> **Set exercise**
Lay out every line in the rows below as a numbered list, leaving out the blank lines.

> **Data supplied**
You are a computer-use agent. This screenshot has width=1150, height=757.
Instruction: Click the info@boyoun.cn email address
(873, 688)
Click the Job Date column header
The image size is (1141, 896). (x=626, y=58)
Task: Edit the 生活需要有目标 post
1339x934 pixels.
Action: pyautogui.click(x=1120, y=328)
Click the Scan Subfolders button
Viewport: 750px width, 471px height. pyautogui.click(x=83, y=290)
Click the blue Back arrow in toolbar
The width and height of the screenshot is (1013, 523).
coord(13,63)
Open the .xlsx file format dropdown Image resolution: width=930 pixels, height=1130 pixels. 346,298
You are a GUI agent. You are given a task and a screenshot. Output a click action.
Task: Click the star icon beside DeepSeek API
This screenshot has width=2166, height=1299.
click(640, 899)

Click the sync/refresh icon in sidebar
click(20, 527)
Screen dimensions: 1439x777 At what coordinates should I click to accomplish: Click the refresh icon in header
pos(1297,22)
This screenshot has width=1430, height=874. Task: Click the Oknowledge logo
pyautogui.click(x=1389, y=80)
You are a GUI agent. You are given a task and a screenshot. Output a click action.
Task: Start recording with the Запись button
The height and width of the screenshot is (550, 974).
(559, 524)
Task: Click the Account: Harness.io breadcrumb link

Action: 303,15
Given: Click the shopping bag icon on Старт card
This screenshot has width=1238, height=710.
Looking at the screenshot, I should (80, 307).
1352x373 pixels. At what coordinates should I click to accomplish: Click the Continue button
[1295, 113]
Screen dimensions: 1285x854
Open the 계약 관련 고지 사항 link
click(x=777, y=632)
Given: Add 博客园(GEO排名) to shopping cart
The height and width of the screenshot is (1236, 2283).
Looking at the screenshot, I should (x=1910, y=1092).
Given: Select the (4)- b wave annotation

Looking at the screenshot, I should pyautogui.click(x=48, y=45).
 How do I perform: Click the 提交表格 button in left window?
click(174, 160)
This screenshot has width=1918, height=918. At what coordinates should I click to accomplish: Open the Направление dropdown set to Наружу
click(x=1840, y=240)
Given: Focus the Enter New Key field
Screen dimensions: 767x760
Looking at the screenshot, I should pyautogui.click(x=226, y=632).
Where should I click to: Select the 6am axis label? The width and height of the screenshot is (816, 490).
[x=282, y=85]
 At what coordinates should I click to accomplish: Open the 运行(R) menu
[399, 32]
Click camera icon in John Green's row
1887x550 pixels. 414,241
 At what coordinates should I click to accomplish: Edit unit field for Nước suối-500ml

> **Task answer**
1. You are a computer-use agent. This screenshot has width=1150, height=757.
2. Instruction: Click the info@boyoun.cn email address
3. (873, 688)
4. Click the Job Date column header
5. The image size is (1141, 896). (x=626, y=58)
6. Task: Edit the 生活需要有目标 post
7. 1339x934 pixels.
8. Action: pyautogui.click(x=1120, y=328)
9. Click the Scan Subfolders button
10. Viewport: 750px width, 471px height. pyautogui.click(x=83, y=290)
11. Click the blue Back arrow in toolbar
12. The width and height of the screenshot is (1013, 523).
13. coord(13,63)
14. Open the .xlsx file format dropdown Image resolution: width=930 pixels, height=1130 pixels. 346,298
15. You are a GUI agent. You are given a task and a screenshot. Output a click action.
16. Task: Click the star icon beside DeepSeek API
17. This screenshot has width=2166, height=1299.
18. click(640, 899)
19. Click the sync/refresh icon in sidebar
20. click(20, 527)
21. Screen dimensions: 1439x777 At what coordinates should I click to accomplish: Click the refresh icon in header
22. pos(1297,22)
23. This screenshot has width=1430, height=874. Task: Click the Oknowledge logo
24. pyautogui.click(x=1389, y=80)
25. You are a GUI agent. You are given a task and a screenshot. Output a click action.
26. Task: Start recording with the Запись button
27. The height and width of the screenshot is (550, 974).
28. (559, 524)
29. Task: Click the Account: Harness.io breadcrumb link
30. Action: 303,15
31. Given: Click the shopping bag icon on Старт card
32. This screenshot has width=1238, height=710.
33. Looking at the screenshot, I should (80, 307).
34. 1352x373 pixels. At what coordinates should I click to accomplish: Click the Continue button
35. [1295, 113]
36. Screen dimensions: 1285x854
37. Open the 계약 관련 고지 사항 link
38. click(x=777, y=632)
39. Given: Add 博客园(GEO排名) to shopping cart
40. The height and width of the screenshot is (1236, 2283).
41. Looking at the screenshot, I should (x=1910, y=1092).
42. Given: Select the (4)- b wave annotation
43. Looking at the screenshot, I should pyautogui.click(x=48, y=45).
44.  How do I perform: Click the 提交表格 button in left window?
45. click(174, 160)
46. This screenshot has width=1918, height=918. At what coordinates should I click to accomplish: Open the Направление dropdown set to Наружу
47. click(x=1840, y=240)
48. Given: Focus the Enter New Key field
49. Screen dimensions: 767x760
50. Looking at the screenshot, I should pyautogui.click(x=226, y=632).
51. Where should I click to: Select the 6am axis label? The width and height of the screenshot is (816, 490).
52. [x=282, y=85]
53.  At what coordinates should I click to accomplish: Open the 运行(R) menu
54. [399, 32]
55. Click camera icon in John Green's row
56. 1887x550 pixels. 414,241
57.  At what coordinates should I click to accomplish: Edit unit field for Nước suối-500ml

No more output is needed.